## STATED PROBLEM 1
For the text on Bear Valley National Wildlife Refuge, decide whether each statement agrees with it, answering yes or no and quoting the deciding words: (a) The refuge was set up in 1978 mainly to protect a night roosting site for wintering bald eagles. (b) The refuge lies mostly on a southwest slope. (c) As many as 500 bald eagles have been counted there on one night.
## STATED PROBLEM 2
Carry the text on Bear Valley National Wildlife Refuge forward from its last sentence.

## DOCUMENT SEGMENT
Bear Valley National Wildlife Refuge
The 4,200-acre Bear Valley National Wildlife Refuge was established in 1978 primarily to protect a night roosting site used by many wintering bald eagles in southern Oregon. The property is mostly forested in Ponderosa pine, Douglas fir, incense cedar and white pine. These are mostly mature trees that offer the open branching pattern much favored by large raptors. As the property is also located mostly on a northeast slope, the roosting birds are protected from the prevailing westerly winter winds. Up to 300 bald eagles have been counted in these trees on a single night.
In the past, poor forest management has contributed to a large buildup of forest fuels in the area. The tree stand is overstocked and ripe for disaster. The US Fish & Wildlife Service has scheduled several commercial timber sales over the next several years to reduce the fuel loading and thin the stand to a more acceptable (and potentially less catastrophic) level.

Entries on finding words and elements

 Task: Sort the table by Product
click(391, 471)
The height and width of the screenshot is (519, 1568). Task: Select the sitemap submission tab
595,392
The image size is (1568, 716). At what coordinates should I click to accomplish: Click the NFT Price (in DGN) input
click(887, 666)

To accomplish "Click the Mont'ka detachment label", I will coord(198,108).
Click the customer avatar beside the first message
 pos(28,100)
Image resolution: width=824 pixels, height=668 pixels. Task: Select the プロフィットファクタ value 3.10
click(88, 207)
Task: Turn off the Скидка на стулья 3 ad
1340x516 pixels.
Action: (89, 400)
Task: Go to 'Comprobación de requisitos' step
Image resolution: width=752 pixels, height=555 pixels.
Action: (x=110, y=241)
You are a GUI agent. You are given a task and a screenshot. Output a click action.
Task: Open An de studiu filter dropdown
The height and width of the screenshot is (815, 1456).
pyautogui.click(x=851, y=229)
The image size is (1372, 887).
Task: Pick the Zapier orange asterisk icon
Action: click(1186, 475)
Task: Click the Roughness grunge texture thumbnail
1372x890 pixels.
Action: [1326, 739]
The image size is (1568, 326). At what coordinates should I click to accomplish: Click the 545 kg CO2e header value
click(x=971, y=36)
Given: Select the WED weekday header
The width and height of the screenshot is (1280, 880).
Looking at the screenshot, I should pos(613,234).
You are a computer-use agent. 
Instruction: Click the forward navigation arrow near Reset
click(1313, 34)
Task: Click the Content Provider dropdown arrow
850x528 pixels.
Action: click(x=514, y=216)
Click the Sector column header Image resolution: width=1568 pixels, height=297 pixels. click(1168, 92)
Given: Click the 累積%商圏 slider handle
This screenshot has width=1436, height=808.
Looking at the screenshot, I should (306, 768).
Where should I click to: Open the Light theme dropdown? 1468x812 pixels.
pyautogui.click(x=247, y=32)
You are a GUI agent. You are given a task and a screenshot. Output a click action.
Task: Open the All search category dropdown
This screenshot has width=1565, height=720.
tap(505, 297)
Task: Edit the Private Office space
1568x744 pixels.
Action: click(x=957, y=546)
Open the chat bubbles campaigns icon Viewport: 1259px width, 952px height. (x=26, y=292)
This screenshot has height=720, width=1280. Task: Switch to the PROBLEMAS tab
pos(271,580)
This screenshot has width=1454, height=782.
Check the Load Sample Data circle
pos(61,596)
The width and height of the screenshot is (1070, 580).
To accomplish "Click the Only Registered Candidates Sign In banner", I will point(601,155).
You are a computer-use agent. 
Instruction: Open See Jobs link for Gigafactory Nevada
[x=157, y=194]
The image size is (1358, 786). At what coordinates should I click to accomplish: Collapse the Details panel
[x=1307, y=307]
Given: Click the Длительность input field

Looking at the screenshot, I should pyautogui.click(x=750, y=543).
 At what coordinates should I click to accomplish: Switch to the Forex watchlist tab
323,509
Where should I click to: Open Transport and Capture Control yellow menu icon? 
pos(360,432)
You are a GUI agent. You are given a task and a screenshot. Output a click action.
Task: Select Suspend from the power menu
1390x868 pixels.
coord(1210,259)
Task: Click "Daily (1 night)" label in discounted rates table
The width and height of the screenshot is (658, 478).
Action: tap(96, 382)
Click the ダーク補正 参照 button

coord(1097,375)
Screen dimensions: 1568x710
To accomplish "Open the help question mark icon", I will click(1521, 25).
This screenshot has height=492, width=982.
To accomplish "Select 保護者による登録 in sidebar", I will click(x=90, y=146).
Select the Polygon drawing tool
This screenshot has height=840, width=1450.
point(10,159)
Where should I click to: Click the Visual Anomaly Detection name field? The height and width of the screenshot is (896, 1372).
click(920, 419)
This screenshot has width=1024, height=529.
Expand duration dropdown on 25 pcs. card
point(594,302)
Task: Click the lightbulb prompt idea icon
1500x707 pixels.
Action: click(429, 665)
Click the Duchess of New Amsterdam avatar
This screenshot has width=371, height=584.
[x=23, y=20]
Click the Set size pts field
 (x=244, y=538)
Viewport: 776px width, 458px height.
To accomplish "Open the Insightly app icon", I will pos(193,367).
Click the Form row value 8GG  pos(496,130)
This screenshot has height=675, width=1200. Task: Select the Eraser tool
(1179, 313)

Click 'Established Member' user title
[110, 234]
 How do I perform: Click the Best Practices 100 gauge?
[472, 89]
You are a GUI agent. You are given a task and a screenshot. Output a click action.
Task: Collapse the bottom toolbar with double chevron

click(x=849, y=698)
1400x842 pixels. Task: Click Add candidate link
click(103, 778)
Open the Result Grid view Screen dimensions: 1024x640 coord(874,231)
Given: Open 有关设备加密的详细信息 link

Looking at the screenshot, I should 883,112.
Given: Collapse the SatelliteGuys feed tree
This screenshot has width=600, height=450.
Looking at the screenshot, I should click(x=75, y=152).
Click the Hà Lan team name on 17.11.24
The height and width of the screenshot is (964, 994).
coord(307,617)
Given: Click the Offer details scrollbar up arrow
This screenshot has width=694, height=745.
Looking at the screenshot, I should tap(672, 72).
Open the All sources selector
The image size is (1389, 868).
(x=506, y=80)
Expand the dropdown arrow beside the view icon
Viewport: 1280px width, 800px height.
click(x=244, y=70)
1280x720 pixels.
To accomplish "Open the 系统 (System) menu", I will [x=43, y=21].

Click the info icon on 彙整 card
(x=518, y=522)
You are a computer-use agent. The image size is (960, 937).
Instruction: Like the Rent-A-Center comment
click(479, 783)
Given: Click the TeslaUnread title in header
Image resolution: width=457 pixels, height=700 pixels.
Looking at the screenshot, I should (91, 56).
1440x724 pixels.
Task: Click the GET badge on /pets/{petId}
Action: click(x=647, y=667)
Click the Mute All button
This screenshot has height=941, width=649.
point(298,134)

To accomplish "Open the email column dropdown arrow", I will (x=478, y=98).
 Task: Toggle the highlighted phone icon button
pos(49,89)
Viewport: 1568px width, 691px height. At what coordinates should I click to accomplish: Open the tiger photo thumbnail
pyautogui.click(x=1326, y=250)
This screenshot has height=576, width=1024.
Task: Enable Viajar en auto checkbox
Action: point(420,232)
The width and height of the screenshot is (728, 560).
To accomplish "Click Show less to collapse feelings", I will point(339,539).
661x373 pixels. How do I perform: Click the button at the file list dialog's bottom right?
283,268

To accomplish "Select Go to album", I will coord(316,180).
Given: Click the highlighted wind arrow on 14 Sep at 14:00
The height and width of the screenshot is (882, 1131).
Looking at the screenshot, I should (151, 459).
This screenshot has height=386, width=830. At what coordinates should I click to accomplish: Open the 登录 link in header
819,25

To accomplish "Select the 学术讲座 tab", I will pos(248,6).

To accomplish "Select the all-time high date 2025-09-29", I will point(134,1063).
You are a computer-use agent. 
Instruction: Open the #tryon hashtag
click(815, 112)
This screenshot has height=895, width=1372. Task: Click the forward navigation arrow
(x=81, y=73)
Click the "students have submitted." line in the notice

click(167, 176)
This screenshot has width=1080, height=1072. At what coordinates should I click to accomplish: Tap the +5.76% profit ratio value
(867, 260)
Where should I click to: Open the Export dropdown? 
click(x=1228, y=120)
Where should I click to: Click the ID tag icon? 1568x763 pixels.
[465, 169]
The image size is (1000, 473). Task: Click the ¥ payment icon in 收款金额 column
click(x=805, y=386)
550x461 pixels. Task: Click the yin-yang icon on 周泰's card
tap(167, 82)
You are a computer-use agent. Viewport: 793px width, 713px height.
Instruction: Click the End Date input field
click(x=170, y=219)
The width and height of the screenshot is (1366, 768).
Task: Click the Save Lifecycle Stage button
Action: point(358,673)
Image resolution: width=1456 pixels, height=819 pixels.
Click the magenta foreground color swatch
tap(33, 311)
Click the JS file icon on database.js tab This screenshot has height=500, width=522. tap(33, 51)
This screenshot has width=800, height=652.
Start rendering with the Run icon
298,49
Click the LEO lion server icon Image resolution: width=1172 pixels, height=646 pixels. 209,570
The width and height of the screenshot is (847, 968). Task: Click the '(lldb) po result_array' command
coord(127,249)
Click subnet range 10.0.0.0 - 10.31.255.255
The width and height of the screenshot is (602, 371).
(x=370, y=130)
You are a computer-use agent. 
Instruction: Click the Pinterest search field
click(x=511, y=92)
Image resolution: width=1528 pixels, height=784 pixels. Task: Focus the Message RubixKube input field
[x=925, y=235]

## TASK OUTPUT 1
(a) Yes: "was established in 1978 primarily to protect a night roosting site used by many wintering bald eagles in southern Oregon"
(b) No: "the property is also located mostly on a northeast slope"
(c) No: "Up to 300 bald eagles have been counted in these trees on a single night."

## TASK OUTPUT 2
There are no human-oriented amenities on the property but to get to the viewing area, go to the Keno-Worden Road west of US Highway 97, just south of Worden. Go west until you cross the railroad tracks, then turn left onto a dirt road. Follow the dirt road for 1/2 mile, then park along the shoulder. The property itself is closed to all public entry other than a limited deer hunting season (pre-November 1), but it is possible to catch the bald eagle "flyout" during the winter months (January and February are best). The birds start leaving their roosts about 1/2 hour before sunrise and are most concentrated during that first hour of flight. The viewing spot is just to the east of the main roosting area.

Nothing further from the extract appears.